Au début du xxe siècle, tandis que la christianisation de la péninsule du Québec arctique est bien entamée, l’Ungava et le nord de la péninsule demeurent des régions encore peu évangélisées. Certes, le nomadisme des Inuit et la circulation des bibles aidant, les idées chrétiennes y connaissent une large diffusion, mais les distances à franchir sont considérables. Le révérend Peck constate un peu partout cet enthousiasme des Inuit pour le christianisme, mais il dresse un constat mitigé lorsqu’en 1884 il se rend pour la première fois de Great Whale River à Fort Chimo. Lors de son passage, Peck orchestre quelques baptêmes et observe une bonne réception de ses idées. Il confie qu’il lui faudrait toutefois plus de temps pour asseoir le christianisme. À son arrivée en 1899, le révérend Stewart suggère à son tour qu’il reste un énorme travail à entreprendre pour évangéliser les populations inuit et naskapi.
Dans cet article, il s’agit de voir si, comme le soulignent les deux Inuit de Kangirsuk, « au moment où des missionnaires sont arrivés, les Inuit ont cessé de pratiquer le chamanisme » (Morantz 2016) et si plusieurs processus observés ailleurs au Nunavik ou en Terre de Baffin s’y retrouvent. En effet, qui ont été les premiers convertis dans la Baie d’Ungava ? Quelle a été la réaction des chamanes ? Comment les Inuit ont-ils réagi à la diffusion des nouvelles idées ? Quelles ont été les stratégies de Stewart ? Est-il parvenu, comme bien des missionnaires anglicans l’ont fait ailleurs, à recruter des leaders locaux pour qu’ils prennent en charge l’évangélisation ?
L’étude mobilise des documents conservés dans les archives sous forme de microfilms et que nous avons retranscrits, ainsi que quelques témoignages d’Inuit repérés dans la littérature. Les textes proviennent pour la plupart du Great Britain Messenger, un journal missionnaire de la Colonial and Continental Church Society auquel Stewart et d’autres missionnaires de l’époque contribuent régulièrement pour informer les bienfaiteurs des missions et solliciter leurs appuis financiers. Ces articles et lettres s’avèrent très riches car le révérend Stewart y décrit son quotidien, ses voyages, ses difficultés et ses sentiments à l’égard des Inuit qui se convertissent dans des conditions socioéconomiques souvent pénibles.
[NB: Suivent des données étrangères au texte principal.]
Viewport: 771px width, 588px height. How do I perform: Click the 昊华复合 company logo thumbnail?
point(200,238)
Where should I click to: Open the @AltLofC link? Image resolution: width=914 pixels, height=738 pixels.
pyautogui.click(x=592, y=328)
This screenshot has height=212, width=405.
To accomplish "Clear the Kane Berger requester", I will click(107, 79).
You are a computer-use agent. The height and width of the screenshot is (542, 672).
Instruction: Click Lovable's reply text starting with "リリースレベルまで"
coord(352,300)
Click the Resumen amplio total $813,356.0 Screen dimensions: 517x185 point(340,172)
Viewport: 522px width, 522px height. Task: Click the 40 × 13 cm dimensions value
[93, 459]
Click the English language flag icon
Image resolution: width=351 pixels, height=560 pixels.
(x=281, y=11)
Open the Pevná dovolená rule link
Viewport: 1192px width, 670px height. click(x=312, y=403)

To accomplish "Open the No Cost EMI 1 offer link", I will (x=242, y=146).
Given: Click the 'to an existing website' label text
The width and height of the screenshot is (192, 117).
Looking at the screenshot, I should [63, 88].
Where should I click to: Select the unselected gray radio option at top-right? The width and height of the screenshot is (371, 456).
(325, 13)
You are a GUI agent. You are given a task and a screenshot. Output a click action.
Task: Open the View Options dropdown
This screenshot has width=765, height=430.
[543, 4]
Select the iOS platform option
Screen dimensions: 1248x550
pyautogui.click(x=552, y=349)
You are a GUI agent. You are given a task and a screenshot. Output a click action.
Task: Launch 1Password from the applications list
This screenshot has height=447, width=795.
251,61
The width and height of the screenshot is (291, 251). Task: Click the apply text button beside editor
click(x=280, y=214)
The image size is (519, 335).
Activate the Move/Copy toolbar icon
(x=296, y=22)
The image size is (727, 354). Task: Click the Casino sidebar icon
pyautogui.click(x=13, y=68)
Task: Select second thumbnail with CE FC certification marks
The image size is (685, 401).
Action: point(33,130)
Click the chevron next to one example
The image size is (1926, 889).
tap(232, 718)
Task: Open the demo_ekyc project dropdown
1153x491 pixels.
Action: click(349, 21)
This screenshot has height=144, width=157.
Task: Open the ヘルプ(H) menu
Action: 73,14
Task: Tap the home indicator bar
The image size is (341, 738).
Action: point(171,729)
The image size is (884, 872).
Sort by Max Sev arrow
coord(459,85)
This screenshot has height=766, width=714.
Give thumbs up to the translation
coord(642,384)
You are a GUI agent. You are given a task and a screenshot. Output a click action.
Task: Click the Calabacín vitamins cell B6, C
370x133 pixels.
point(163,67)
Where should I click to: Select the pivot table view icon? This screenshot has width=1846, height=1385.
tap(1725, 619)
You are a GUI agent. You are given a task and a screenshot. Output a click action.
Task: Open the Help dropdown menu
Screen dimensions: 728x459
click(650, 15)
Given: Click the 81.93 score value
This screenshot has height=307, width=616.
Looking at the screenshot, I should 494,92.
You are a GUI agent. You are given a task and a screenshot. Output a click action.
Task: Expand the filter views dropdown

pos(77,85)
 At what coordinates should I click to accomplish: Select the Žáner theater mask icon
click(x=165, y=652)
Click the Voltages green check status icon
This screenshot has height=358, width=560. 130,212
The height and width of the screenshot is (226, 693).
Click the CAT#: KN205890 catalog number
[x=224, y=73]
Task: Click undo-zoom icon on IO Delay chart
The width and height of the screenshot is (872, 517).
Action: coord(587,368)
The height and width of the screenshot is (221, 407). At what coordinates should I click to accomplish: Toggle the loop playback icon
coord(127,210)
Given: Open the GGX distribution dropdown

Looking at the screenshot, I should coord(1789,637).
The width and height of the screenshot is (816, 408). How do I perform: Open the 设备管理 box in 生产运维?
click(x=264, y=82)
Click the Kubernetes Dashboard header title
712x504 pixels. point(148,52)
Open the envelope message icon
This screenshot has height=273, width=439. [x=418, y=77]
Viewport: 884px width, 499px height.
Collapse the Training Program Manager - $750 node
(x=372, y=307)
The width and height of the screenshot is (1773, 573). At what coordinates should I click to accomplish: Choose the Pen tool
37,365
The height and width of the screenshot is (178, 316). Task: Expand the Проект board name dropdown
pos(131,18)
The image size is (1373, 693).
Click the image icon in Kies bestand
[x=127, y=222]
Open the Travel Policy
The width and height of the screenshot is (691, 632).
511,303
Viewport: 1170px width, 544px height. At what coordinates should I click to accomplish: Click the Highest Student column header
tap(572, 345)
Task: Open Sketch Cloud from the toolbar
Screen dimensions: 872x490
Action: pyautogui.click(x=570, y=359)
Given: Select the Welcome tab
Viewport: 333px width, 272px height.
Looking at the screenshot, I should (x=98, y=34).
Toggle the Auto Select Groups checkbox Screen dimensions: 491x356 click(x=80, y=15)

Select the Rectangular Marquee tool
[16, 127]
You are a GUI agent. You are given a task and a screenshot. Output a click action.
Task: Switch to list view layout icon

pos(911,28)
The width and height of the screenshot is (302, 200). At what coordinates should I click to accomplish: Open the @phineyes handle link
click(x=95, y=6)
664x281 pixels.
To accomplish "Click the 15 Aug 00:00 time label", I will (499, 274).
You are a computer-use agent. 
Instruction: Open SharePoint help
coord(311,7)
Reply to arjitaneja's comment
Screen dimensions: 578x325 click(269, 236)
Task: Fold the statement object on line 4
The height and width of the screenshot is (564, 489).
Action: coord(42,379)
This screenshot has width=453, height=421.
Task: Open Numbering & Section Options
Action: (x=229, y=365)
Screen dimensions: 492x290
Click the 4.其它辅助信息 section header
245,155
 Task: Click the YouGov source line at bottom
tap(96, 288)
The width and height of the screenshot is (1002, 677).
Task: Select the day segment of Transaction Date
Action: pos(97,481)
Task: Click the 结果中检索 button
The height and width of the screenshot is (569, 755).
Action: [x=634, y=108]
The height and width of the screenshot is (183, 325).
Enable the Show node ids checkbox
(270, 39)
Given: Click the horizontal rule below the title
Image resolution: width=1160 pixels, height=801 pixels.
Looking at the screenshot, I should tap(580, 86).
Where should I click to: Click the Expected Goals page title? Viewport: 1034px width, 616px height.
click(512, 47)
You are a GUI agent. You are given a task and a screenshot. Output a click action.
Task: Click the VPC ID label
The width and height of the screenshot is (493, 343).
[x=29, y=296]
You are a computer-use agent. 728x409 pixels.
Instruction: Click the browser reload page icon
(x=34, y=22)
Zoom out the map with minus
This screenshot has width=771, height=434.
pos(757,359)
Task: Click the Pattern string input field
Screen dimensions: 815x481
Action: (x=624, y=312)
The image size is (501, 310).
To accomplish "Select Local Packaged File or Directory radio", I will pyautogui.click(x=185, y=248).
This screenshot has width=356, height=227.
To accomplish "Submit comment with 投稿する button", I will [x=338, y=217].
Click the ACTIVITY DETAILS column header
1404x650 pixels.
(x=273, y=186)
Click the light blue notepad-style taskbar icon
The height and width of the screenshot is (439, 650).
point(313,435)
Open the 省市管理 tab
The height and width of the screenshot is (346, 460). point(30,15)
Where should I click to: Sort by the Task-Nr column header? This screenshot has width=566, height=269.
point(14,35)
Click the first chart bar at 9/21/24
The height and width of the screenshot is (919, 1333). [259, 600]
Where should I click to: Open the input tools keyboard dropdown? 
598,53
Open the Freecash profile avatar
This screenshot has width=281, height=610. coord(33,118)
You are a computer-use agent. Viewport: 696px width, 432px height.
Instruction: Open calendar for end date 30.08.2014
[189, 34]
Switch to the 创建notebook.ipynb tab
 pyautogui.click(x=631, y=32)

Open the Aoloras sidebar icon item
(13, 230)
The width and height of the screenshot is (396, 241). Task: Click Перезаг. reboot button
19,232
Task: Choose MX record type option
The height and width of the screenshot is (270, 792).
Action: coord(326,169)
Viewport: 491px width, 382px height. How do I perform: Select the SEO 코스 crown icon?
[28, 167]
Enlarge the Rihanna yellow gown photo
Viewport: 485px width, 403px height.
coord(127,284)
La structure du présent texte comprend quatre parties. Seront d’abord examinées les conditions générales du séjour et des voyages du révérend Stewart dans l’Ungava et les régions limitrophes. J’aborderai ensuite la vie sociale et cérémonielle des Inuit et les rapports que Stewart tisse avec les chamanes pour interroger leur résistance, mais également le travail des catéchistes qui, j’en fais l’hypothèse, permettront avec l’instruction des enfants, de faire émerger une communauté chrétienne.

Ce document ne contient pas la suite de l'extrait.